Crosscare Information and Advocacy Services (CIAS) is based at Sackville Place, just off O’Connell St, in Dublin city centre.
It includes three elements brought together in February 2013.
These are Housing and Welfare Information, the Migrant Project, and the Refugee Service, which provide services from a ‘one stop shop’ centre at Sackville Place.
CIAS published its first annual report this morning. It said the centre was witnessing “large numbers of people in vulnerable situations who did not get their social protection rights from local social welfare offices. When Crosscare information officers intervene there is often a different outcome.”
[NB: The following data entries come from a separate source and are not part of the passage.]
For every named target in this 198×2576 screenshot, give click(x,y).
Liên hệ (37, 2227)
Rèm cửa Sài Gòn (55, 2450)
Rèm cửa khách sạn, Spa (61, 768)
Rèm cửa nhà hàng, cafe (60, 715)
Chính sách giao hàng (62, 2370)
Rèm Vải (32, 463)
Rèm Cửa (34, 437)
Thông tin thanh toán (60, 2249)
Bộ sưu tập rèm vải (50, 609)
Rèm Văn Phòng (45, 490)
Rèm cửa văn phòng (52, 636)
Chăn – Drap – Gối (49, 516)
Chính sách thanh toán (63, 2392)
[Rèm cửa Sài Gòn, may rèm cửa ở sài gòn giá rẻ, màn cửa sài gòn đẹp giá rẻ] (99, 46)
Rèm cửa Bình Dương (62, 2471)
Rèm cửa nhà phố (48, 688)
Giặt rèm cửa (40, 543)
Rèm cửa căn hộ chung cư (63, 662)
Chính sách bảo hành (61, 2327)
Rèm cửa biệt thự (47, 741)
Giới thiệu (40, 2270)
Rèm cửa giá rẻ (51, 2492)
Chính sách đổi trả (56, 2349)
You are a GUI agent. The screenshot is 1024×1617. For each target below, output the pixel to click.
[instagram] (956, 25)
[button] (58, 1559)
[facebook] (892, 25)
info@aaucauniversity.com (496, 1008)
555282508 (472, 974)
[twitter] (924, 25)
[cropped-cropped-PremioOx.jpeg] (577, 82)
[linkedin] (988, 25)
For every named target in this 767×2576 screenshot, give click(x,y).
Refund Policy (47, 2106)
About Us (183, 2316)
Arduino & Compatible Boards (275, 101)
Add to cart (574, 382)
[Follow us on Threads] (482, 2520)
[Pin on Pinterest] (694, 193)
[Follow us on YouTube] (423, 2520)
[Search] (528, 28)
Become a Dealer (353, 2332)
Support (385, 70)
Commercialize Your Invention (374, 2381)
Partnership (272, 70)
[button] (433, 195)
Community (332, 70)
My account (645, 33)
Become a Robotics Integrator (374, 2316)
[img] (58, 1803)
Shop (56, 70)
Ciara McGrath, project leader with Crosscare Housing and Welfare Information said, “the proper use of the supplementary welfare allowance scheme in particular could help keep people out of destitution and homelessness” but “the scheme needs to be administered with a spirit of protection of the vulnerable not a spirit of protection of budgets.”
It was the case that “clearly people with no income are extremely vulnerable to homelessness. Unfortunately we are dealing with people who have presented to local social welfare offices and local authorities with no income and walk away no better off,” she said.
She continued that “while we have had good engagement with the Department of Social Protection around the problems our clients encounter in their Department over the last two years this is not resulting in change on the ground. It is vital that our social protection mechanisms are less defensive, more user-friendly and to be accessible and navigable by the people who need them most.” Last year 5,000 people sought help from the CIAS centre “many in dire circumstances.”
It was were unable to assist 1,000 due to “over demand for our services,” but made 12,000 interventions of behalf of those they did help.
The predominant issue they helped with was social welfare at 30 per cent, followed by immigration status at 25 per cent, 19 per cent who were at risk of homelessness, 14 per cent who had no income and 12 per cent who were homeless.
A majority of the people CIAS assists are migrants, about 90 per cent of whom were born outside Ireland.